__Document excerpt__.
* * * * * * *

After years of handling distressing calls and helping people through traumatic situations, Aug. 9 was supposed to mark a celebratory end to a special career of helping others until the call came.
“My boss is giving me a plaque to celebrate my retirement when a call comes through to my coworker from my father’s house,” Morris said. “That’s when I had to dispatch a call to an unresponsive person. It was a DIF, which means death in the field. My last radio transmission as a 911 dispatcher was ‘88th command reports death in the field,’ and it just happened to be my father.”
In a career that saw him as the first person many talked to when facing the most distressing of situations, it was his final call before hanging up the headset that will be the lasting one.
“In this field, you have to keep a sense of humor about you or it will get you down in a hurry,” Morris said. “My coworkers joked around with me that I couldn’t go out on something simple, it had to be something crazy. It couldn’t just be a stubbed-your-toe call, it had to be the one 20 years from now people will look back on and say, ‘Oh yeah, that guy, he dispatched a call on his father. That’s the last thing he ever did.’”
His father, who was a Vietnam veteran, was disabled because of his time in the Marines, which meant Morris took care of him on many different occasions, but this phone call marked an emotional end to a long journey.
Morris’s wife and son were also at the office to surprise him for his retirement celebration, but because he and his crew were working through the celebratory moment, they saw him take the difficult call.
“They happened to be standing there and happened to see me doing all of this,” Morris said. “When you are in the moment, you kind of detach from who it is, what it is or where it is to handle it. If you don’t do that, it is difficult to handle the stress.”
But as soon as he hung up the phone, Morris knew he wasn’t OK.
He went straight to his supervisor after dispatching the call and said, “I need to go.”
“I knew I wasn’t going to be OK in that moment,” Morris said. “I called those responding to his house to make sure it was him, which I was 99-percent sure it was. Once they confirmed it, I went straight there to start handling everything.”
His final day, which started at 4:50 a.m., didn’t come to an end until the next day at 12:30 a.m.

* * * * * * *

__What you should do__.
Answer these questions using the account of the dispatcher's final call:
1. On what date was Morris's retirement supposed to be celebrated?
2. In which branch of the military did his father serve?
3. At what time did Morris's final day start?

__Information shown__.
* * * * * * *

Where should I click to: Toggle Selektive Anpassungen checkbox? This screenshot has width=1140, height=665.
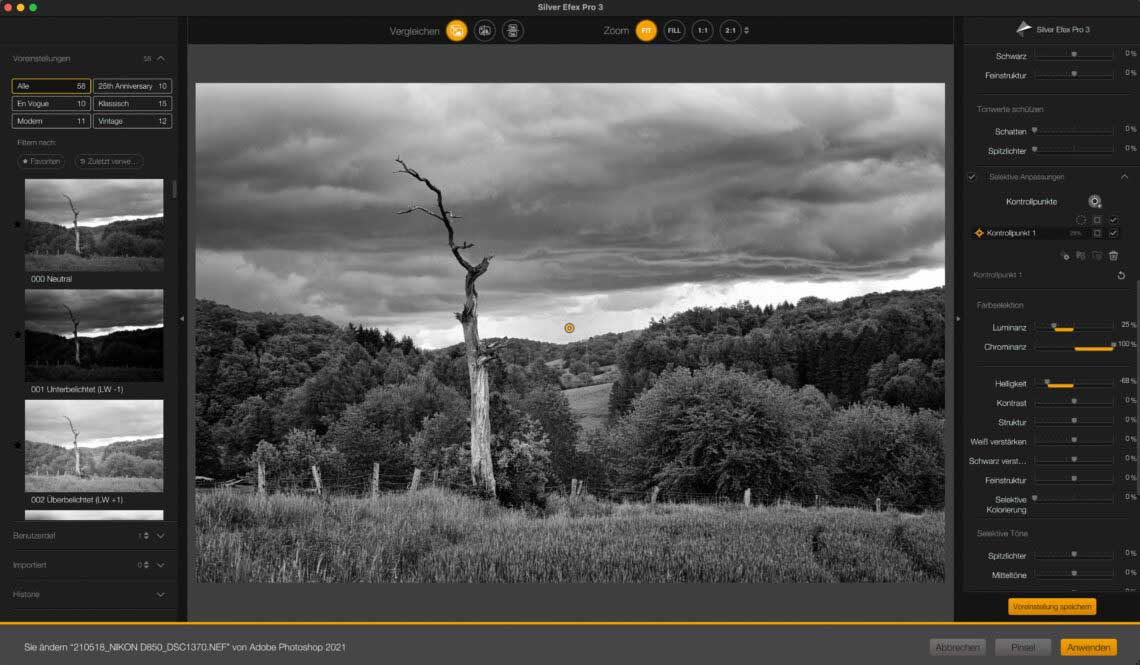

* * * * * * *

__Answer for the task__.
1. Aug. 9
2. The Marines
3. 4:50 a.m.